11/16/2004

Notes from the Kitchen


 Posted by Hello
For years I've been the Paper Products Gal at any covered dish occasion. Everyone knows that I'll come through with great paper plates and some nice plastic silverware, but no one ever asks me to actually cook anything.

Mostly likely that's because I love to tell people that I can't cook.

The truth is actually not that I can't cook, it's just that I don't. I'm single, I live alone, and I really don't like leftovers. Give me a Lean Cuisine and a little salad and I'm good to go.

Lately, though, I've been cooking more. I make chili or lentil soup and share it with my grandmother and the VIM. I've discovered that I can make some mean baked apples. I mean, geeze, I'm not a complete loser in the kitchen. I just choose to look like one sometimes. But those times are getting fewer and further between. Maybe I'm growing up. Maybe I'm getting bored with Beanies and Weenies. Who knows why these things happen?

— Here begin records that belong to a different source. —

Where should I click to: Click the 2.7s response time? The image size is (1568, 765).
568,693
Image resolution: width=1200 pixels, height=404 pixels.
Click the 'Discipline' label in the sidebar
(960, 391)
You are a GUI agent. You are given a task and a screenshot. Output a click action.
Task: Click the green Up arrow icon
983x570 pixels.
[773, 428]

So for the last covered dish meal I was invited to I offered to *gasp* bring a covered dish. The hostess did well in hiding her fear and surprise and said, "Great." (I think she added another "Juuuuuust great" under her breath, but I was already walking away, formulating my plan.)

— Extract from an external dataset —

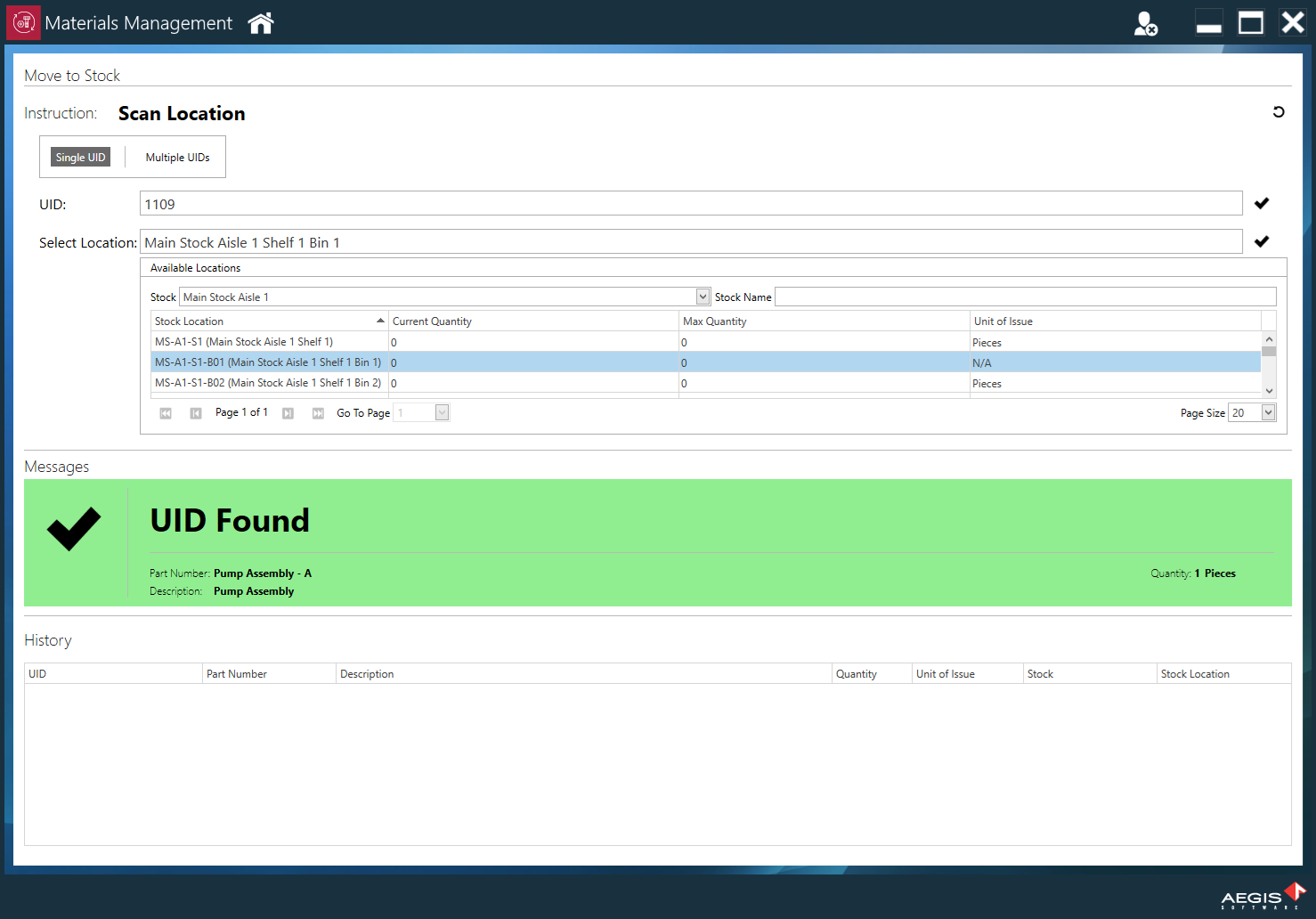Click the user logout icon
Image resolution: width=1316 pixels, height=919 pixels.
[1145, 23]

I needed a crowd pleaser. Unfortunately the only thing I was certain would be pleasing was baked apples, and I wasn't keen on the idea of peeling apples for 100 people. So the VIM offered a suggestion: Hot Sausage.
"It's easy" he says.
"There will be a lot of beer drinkin' guys there, right?" he asks.
"They'll love you" he says.
"It's easy," he says again.
"Here's what you do: you getcher sausage at the butcher shop and cut it up into short little sandwich sized pieces. Throw it in a pot and boil it. Throw it in a crockpot with sauce, peppers and onions for a few hours, put out some rolls beside the crockpot, and voila. People love hot sausage sandwiches."

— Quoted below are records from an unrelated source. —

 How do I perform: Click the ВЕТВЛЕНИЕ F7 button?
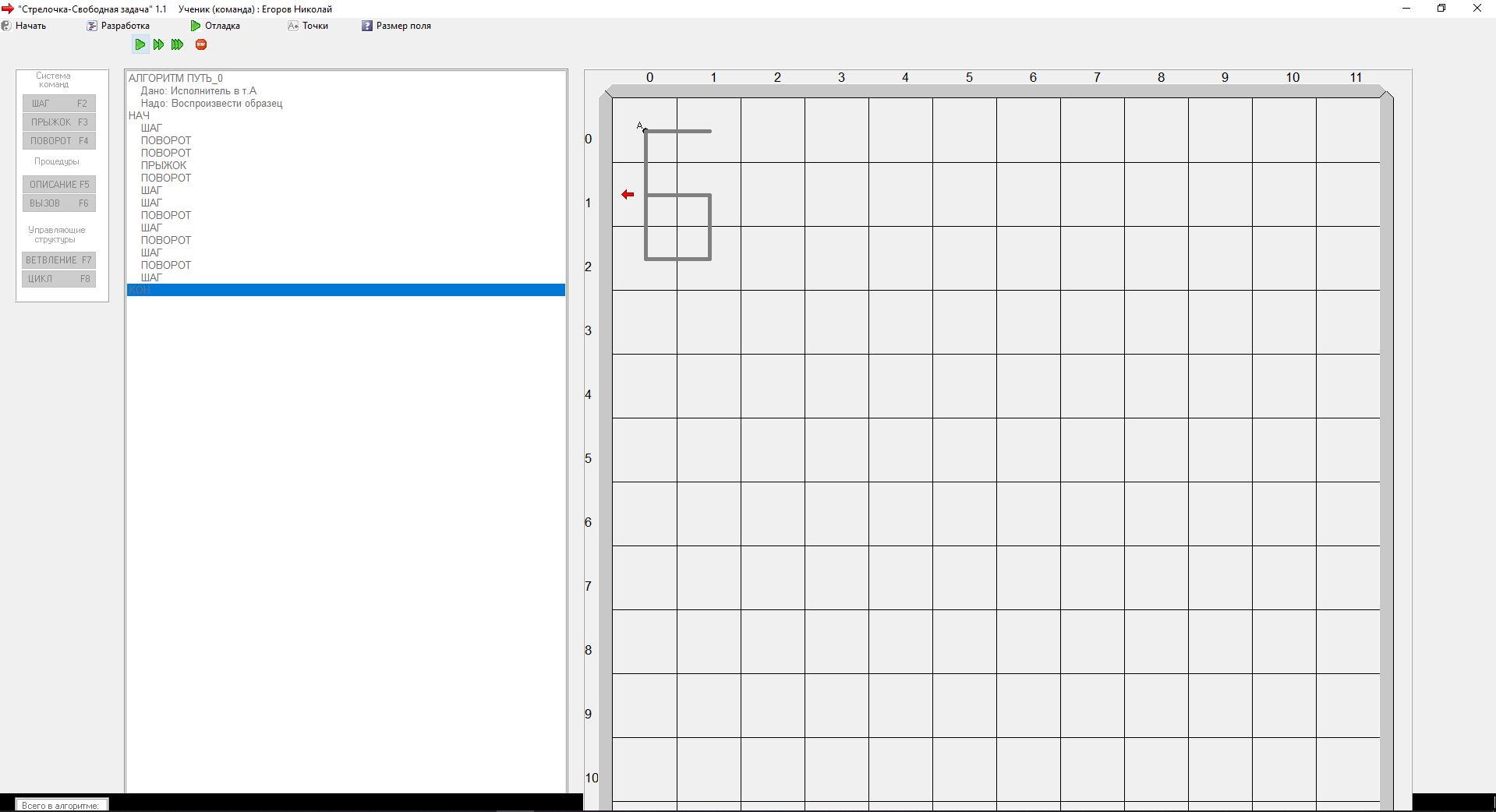(59, 260)
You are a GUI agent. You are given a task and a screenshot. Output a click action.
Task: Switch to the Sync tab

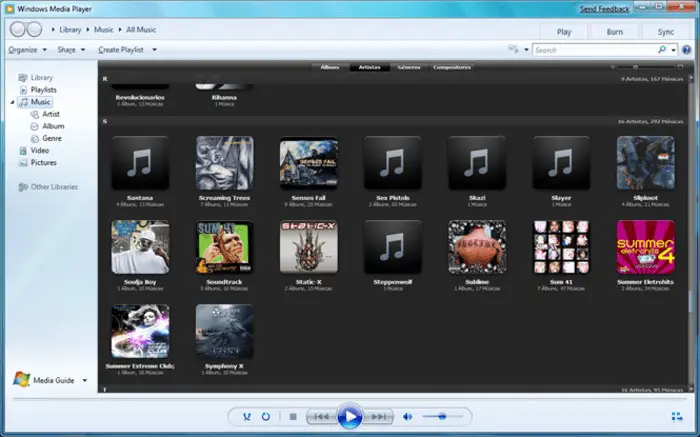pos(665,32)
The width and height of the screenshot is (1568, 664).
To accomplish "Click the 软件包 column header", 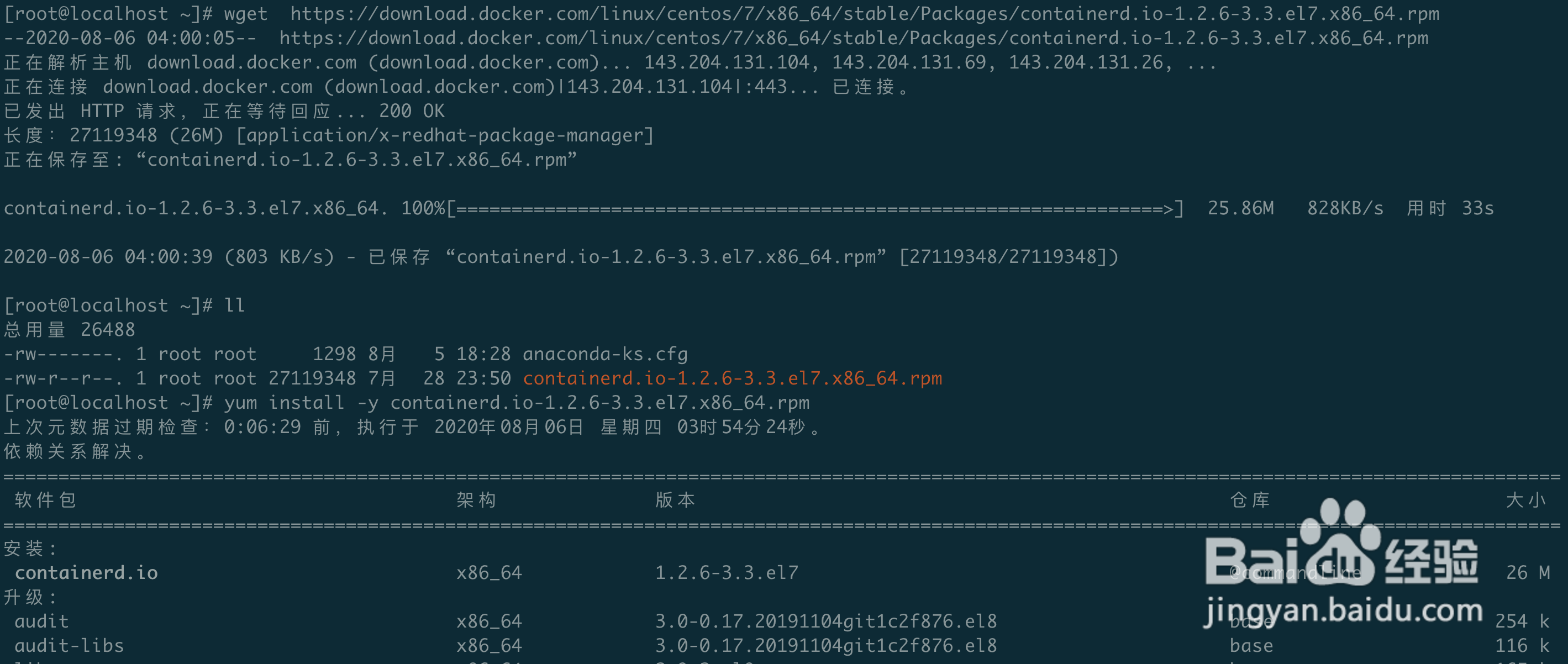I will click(46, 500).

I'll take his word for it.

So I gathered all the ingredients together and began the quick and easy task of making Hot Sausage Sandwiches.

Step 1: Cut the sausage into little sandwich sized pieces.
Have you ever tried to cut fresh sausage (and let's not even get into what "fresh" could possibly mean in this case, ok)? I string out the 2 pounds of sausage on my counter and start hacking at it with a knife. The skin (blarg) is tough. It doesn't want to be pierced. Sausage starts squeezing out the other end. I try a straight edged knife. I try a serrated knife. I try scissors. I end up with glops of ground pig on my counter and noticeably thinner sandwich sized pieces of sausage.

Step 2: Throw it in a pot and boil it.
Apparently I wasn't listening and missed the real second step, which was to poke holes in the skin before boiling the stupid sandwich sized pieces of sausage. But whatever. This was a truly easy step. I was beginning to feel at ease. I was beginning to feel like a cook until the water started boiling. Suddenly the whole shebang changed from some nice little sandwich sized pieces of sausage floating placidly in some water to a turbulent, roiling, tormented ocean storm of pig fat. At least that's what I think it was. Scroll back up and look at the picture. Click on it to enlarge so you get a Real Good Look at it. I had no idea that fat could puff up and foam like that. I also had no idea how bad foamy pig fat would smell when it boiled over the side of the pot onto the electric burner. and did you know that the sausage itself will puff up? At least the ends of it. I guess if I had poked holes in the skin it would have had ample room to expand. Since I missed that step, the sausage expanded exploded out instead. I should have fished one of the exploded-end sandwich sized pieced of sausage out of the boiling foamy pig fat and taken a picture of it, but at that point I was heading to my happy place.

Step 3: Throw it in a crockpot and let it cook.
This was about the only thing that went right. The sauce hid the disfigured sandwich sized pieces of sausage, and the peppers and onions soon covered up the smell of burning foamy pig fat.

The end result was amazingly a success. People actually ate that stuff. I mean, they ate all of it. Blargh.

I did it. I brought a covered dish. Now can I go back to the paperplates and plastic silverware???